Assignment:
Extract every line of the listing below that contains the string "arrow", copying each such line in full.

(Saved data entries)
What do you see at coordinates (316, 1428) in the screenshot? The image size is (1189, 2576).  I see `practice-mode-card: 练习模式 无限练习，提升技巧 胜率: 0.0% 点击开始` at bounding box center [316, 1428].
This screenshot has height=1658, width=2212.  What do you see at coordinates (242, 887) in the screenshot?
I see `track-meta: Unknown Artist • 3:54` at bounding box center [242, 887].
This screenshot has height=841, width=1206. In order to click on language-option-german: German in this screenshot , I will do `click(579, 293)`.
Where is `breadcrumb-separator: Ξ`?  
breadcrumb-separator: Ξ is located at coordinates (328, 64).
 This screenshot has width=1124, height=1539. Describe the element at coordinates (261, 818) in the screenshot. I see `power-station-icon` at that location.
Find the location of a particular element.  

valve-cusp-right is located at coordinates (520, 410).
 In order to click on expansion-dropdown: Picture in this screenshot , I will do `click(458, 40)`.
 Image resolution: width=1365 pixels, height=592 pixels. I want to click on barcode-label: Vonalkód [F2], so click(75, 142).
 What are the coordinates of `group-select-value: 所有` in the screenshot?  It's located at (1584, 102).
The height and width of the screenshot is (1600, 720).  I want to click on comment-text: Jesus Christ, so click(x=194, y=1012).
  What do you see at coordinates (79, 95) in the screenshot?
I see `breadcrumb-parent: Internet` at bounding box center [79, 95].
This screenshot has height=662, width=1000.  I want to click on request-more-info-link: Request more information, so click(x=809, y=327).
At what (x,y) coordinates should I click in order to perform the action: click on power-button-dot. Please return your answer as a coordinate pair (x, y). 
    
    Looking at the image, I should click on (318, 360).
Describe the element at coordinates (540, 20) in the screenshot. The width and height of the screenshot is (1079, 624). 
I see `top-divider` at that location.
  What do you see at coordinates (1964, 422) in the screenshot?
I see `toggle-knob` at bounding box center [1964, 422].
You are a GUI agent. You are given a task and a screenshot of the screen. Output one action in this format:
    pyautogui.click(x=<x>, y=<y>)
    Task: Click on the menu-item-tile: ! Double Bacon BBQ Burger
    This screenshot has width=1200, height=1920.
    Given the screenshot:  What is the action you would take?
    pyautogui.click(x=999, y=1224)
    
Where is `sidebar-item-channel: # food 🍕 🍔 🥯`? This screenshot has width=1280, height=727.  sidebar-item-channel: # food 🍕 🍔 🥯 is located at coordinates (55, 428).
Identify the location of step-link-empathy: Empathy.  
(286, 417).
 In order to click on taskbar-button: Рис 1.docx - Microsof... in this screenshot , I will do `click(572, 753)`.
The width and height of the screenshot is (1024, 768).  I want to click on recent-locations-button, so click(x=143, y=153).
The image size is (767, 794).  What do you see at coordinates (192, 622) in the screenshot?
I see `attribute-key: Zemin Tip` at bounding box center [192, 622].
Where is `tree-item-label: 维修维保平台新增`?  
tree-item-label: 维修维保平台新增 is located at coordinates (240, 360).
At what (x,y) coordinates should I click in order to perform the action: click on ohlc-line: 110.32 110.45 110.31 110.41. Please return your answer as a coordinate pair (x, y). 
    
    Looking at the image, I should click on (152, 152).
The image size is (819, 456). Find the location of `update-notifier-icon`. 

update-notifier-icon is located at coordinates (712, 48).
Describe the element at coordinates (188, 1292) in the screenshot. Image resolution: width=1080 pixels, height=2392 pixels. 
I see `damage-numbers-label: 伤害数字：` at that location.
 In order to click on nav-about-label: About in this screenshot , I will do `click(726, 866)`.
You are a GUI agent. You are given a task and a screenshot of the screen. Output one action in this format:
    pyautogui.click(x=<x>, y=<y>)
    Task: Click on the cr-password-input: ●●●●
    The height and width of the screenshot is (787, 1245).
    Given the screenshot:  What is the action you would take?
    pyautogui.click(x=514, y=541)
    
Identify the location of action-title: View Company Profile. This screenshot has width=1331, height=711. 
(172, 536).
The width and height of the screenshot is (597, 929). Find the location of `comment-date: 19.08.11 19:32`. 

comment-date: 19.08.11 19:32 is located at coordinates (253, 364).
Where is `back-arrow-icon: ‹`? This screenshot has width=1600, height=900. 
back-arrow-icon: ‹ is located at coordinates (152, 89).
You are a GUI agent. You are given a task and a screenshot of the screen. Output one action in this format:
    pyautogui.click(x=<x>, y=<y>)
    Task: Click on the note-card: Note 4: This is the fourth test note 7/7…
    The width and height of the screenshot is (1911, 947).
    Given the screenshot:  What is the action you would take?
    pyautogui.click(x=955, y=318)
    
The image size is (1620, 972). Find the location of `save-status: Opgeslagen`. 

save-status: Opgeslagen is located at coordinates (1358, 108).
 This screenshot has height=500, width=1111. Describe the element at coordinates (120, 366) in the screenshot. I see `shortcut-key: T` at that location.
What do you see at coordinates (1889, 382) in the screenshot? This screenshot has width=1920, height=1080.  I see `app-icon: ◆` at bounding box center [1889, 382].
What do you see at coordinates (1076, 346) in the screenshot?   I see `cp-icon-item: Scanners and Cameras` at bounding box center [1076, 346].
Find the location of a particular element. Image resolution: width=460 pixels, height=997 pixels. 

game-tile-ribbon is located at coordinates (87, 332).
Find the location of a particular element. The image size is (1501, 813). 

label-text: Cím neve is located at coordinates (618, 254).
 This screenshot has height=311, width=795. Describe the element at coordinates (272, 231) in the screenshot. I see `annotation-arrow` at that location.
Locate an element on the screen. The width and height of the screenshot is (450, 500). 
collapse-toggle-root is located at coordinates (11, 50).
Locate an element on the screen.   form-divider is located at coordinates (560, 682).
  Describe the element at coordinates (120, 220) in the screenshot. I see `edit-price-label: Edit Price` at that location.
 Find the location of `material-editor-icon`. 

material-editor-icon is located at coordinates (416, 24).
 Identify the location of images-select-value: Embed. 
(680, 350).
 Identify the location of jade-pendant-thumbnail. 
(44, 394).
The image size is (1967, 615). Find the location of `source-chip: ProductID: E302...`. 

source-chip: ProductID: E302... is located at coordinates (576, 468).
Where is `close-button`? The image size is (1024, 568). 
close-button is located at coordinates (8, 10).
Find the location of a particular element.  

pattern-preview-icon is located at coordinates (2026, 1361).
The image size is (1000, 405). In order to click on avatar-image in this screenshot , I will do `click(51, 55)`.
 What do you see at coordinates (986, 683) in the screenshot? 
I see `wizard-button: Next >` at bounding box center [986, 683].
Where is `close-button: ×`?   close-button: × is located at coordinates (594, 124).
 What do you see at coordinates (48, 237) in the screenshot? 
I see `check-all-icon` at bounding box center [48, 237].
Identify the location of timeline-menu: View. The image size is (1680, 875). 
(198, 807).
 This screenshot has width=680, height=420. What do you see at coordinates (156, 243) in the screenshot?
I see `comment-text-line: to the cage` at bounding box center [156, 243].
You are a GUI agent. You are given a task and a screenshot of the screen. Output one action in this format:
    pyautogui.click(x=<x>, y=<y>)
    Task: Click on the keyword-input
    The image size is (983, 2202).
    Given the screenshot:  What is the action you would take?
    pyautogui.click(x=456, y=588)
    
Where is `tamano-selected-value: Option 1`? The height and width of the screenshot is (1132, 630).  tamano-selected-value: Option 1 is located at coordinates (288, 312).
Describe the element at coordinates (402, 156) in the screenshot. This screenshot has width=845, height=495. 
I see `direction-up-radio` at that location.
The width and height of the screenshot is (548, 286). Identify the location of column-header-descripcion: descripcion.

Reply to the exercise:
Where is `back-arrow-icon: ‹`? This screenshot has width=1600, height=900. 
back-arrow-icon: ‹ is located at coordinates (152, 89).
 This screenshot has height=311, width=795. Describe the element at coordinates (272, 231) in the screenshot. I see `annotation-arrow` at that location.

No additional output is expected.